A common household herbicide contains a chemical that was supposed to be safe. It’s not.
It seems next to impossible to avoid harmful chemicals in the products we consume, at those places we frequent or in our water supply. They seem to be everywhere, including floating through the air, interwoven into the fabric of our clothes, in the things we touch, or in our own homes. It’s no wonder why cancer rates are at an all-time high. One such harmful (and carcinogenic) chemical many have been exposed to in weedkiller is glyphosate.
This chemical is an herbicide that is found in products used for taking care of lawns and in most popular weedkillers. According to the U.S. Food and Drug Administration (FDA), the chemical works by blocking an enzyme essential for plant growth, thus disabling weeds from growing.
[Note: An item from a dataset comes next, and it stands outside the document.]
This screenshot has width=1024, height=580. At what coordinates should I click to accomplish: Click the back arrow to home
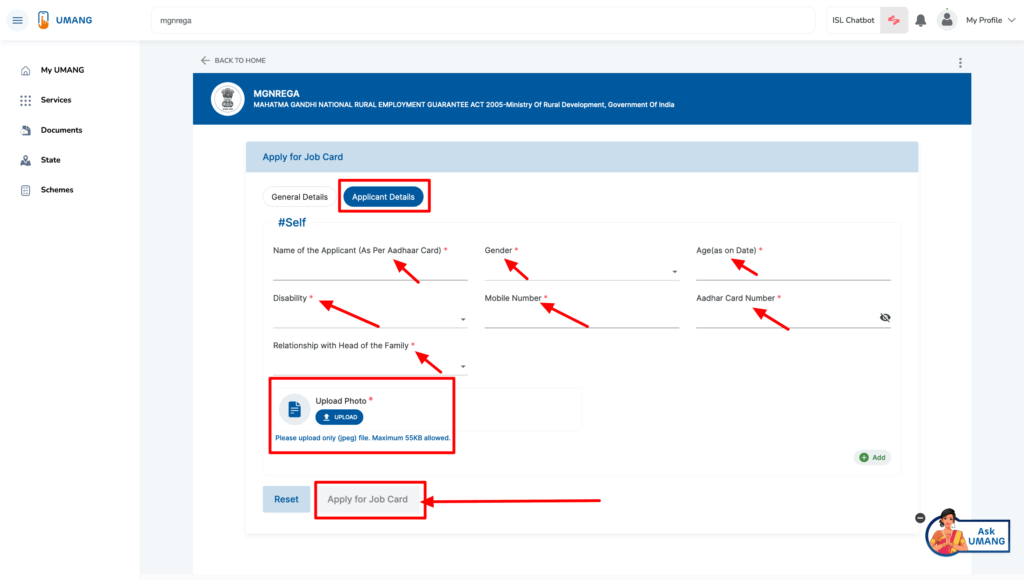click(x=205, y=61)
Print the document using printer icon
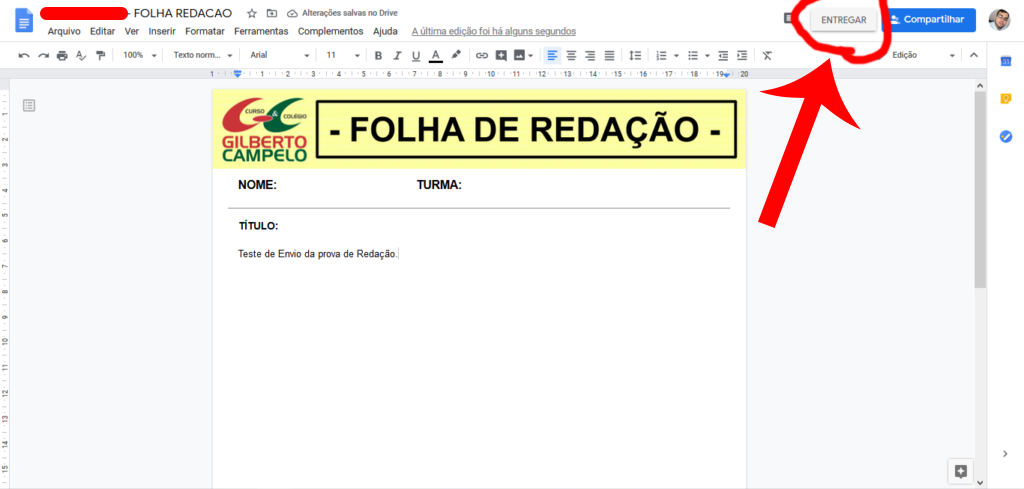 coord(62,55)
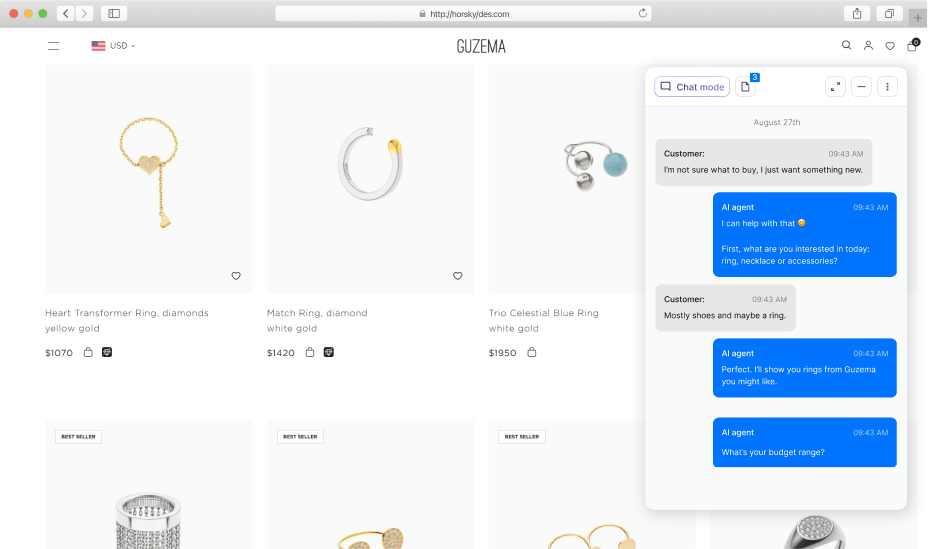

Over the years, a false message has been circulating that glyphosate is safe for people to interact with. However, a recent study is urging this is simply not the case.
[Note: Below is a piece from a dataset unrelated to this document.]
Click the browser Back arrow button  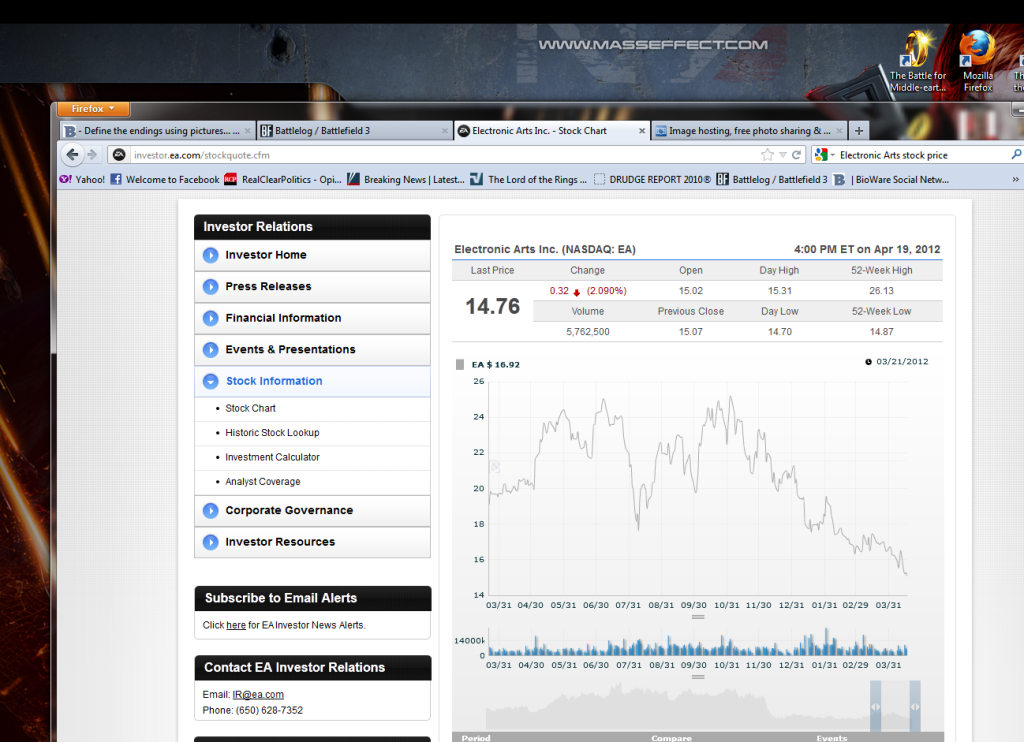point(72,155)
The study looked at over 2000 urine samples collected by participants and found this popular herbicide chemical was present in their systems. Those who had high levels of glyphosate in their urine had experienced a bodily reaction called ‘oxidative stress.’ Simply put, oxidative stress is an imbalance in the body that can do damage to DNA. All human bodies go through oxidation, which is normal, but oxidative stress is not. Its presence represents an imbalance between free radical activity and antioxidant activity.
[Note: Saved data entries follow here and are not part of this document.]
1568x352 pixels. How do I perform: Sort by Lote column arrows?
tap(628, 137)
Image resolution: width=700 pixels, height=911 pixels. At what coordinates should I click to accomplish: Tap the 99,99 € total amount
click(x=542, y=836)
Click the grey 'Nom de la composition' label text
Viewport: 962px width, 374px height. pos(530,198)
The longer a person suffers from oxidative stress, the more at risk they become of certain, often life-threatening diseases, including diabetes, high blood pressure, heart disease, Alzheimer’s, Parkinson’s, atherosclerosis, and finally cancers such as lymphoma, leukemia, and myeloma.
Certain pesticides and cleaners have been scientifically proven to increase oxidative stress. Aside from those products, cigarette smoke, pollution, and radiation are also risk factors.
While the study is new and is only one particular study, it is concerning that a common herbicide could cause these issues in a person’s body. More research must be done to determine if this is a fluke or truly a problem that could lead to disease.
One weedkiller company says the study has many flaws and conflicts with other research that has been done in the past. However, it goes without saying that manufacturers of these products are, at the end of the day, concerned about their bottom line and don’t want to go through the expensive and time-consuming process of removing products from the market and reengineering them to take out glyphosate.
Using proper warnings on products is always important and necessary. It is what not only keeps consumers safe but better protects companies against liability. Yet, even despite placing warning labels of products that contain glyphosate, it is concerning that oxidative stress can be occurring from using a common household product.
The Environmental Protection Agency (EPA) evaluates pesticides to make sure they are safe for human health and the environment when used according to label directions. Should more studies find glyphosate to be dangerous to human health, the EPA would be responsible for issuing a mandated removal from the market.